5月13日(金)より、ハン・ジミン×パク・ヒョンシクが主演を務めた短編映画『二つの光』が、世界初の劇場公開を迎える。本作は、徐々に視力を失っていくピアノ調律師と、視覚障害を持つアロマセラピストの温かな恋を美しいピアノの旋律に乗せて描いたラブストーリー。メガホンをとったのは、大人の恋愛をテーマにした感性豊かなストーリーと繊細な演出で評価が高い韓国恋愛映画の名匠ホ・ジノ監督(『8月のクリスマス』『四月の雪』)だ。韓国では国民的人気俳優たちによる共演に加え、サムスン電子の視覚障がい者支援VRアプリを題材にしたということで大きな話題となった作品でもある。日本での劇場上映を前に、恋愛映画の名手ホ・ジノ監督が、スクリーンで上映される心境や、制作秘話、撮影エピソードなどたっぷりと語ってくれた。

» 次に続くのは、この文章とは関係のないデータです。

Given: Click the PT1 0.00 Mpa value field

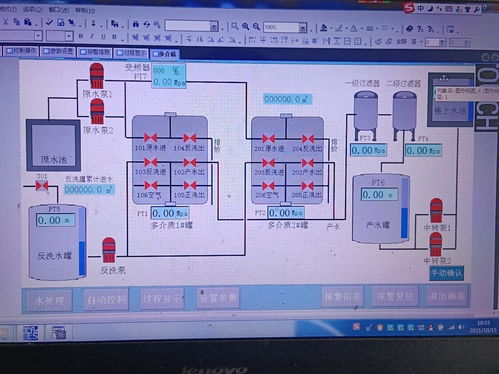Looking at the screenshot, I should tap(170, 213).
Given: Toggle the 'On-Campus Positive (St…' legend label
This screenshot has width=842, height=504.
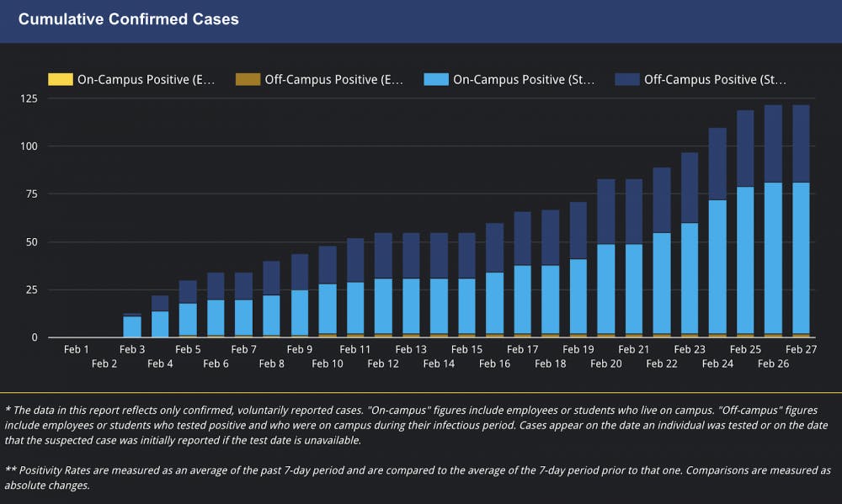Looking at the screenshot, I should 524,80.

–––韓国で2017年に配信された本作ですが、今回、日本の劇場で上映となると聞いてどんなお気持ちでしたか?

画像: ホ・ジノ監督

ホ・ジノ監督

「実は韓国では正式に劇場公開されていないので、今回、日本で公開していただいて嬉しく思っています。俳優陣にもこの知らせを伝えたところ、“わー、生きているとこんなこともあるんですね”と言っていました」

–––本作は、徐々に視力を失っていくピアノ調律師と、視覚障がいを持つアロマセラピストのラブストーリーであり、恋愛映画の名手であるホ・ジノ監督が、これまで描いてきた作品と一線を画す題材でもありますが、演出する上で、違った点も多かったかと思います。どのように作っていったのでしょうか。何かご参考になさったことはありますか?

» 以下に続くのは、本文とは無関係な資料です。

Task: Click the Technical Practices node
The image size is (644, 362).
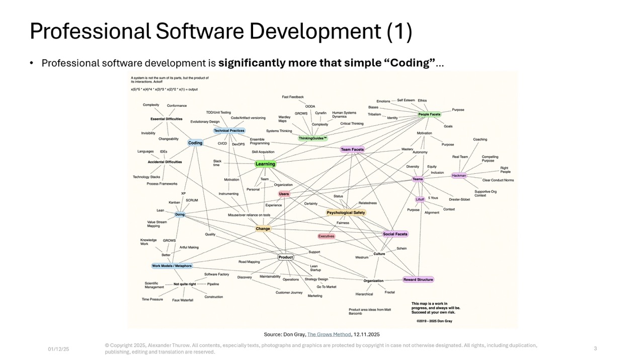Action: coord(229,131)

「『二つの光』というこの作品は視覚障がい者の物語ですので、私の想像だけで作れるものではないと思いました。ですから、インタビューをたくさんしました。実際に視覚障がいの方、同好会の方々にお会いして、一緒にお茶を飲み、そして、ご飯を食べながら、本当にたくさんのお話を聞かせていただきました。そのようにして、たくさんのエピソードを聞いて集めて作ったのが、本作となります。これまで作ってきた作品よりもとにかく実際の方にインタビューをすることが多かったですね」

画像1: ©Ho Film Co.,Ltd

©Ho Film Co.,Ltd

–––これまでにはない作品ということで、特に、制作にあたって苦心されたことはありましたか?

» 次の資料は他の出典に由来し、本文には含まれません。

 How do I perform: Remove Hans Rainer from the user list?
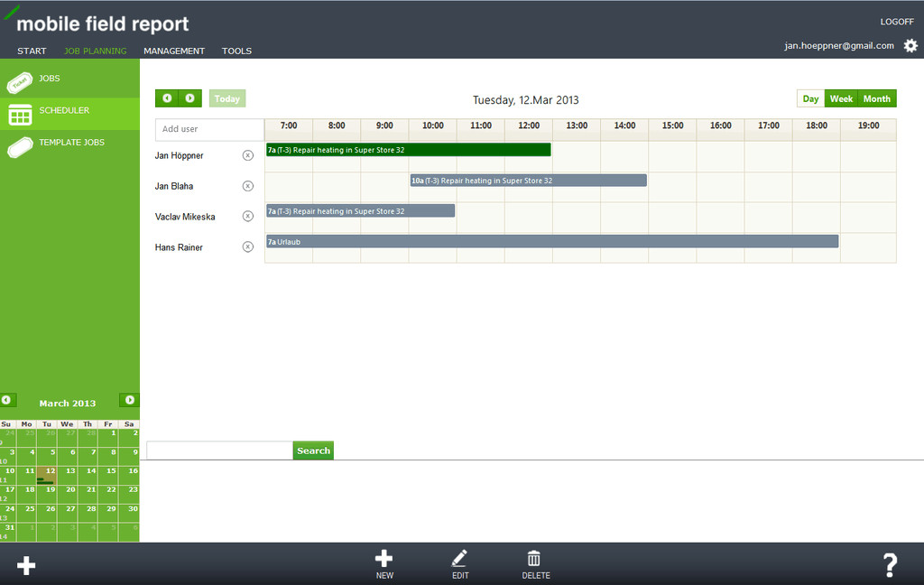pyautogui.click(x=248, y=246)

「なにせ撮ったのがかなり前ですので、記憶が定かではない部分もあるのですが(笑)。とにかく楽しく作れました。現場も楽しかったですし、キャストのみなさんとも楽しく撮影できました。苦労せずに、楽しく撮れた覚えがあります」

画像2: ©Ho Film Co.,Ltd

©Ho Film Co.,Ltd

–––主演のハン・ジミンさんとパク・ヒョンシクさんとは、作品を作り上げるにあたり、アドバイスやディスカッションを交わすなど印象に残っている出来事やエピソードはありますか?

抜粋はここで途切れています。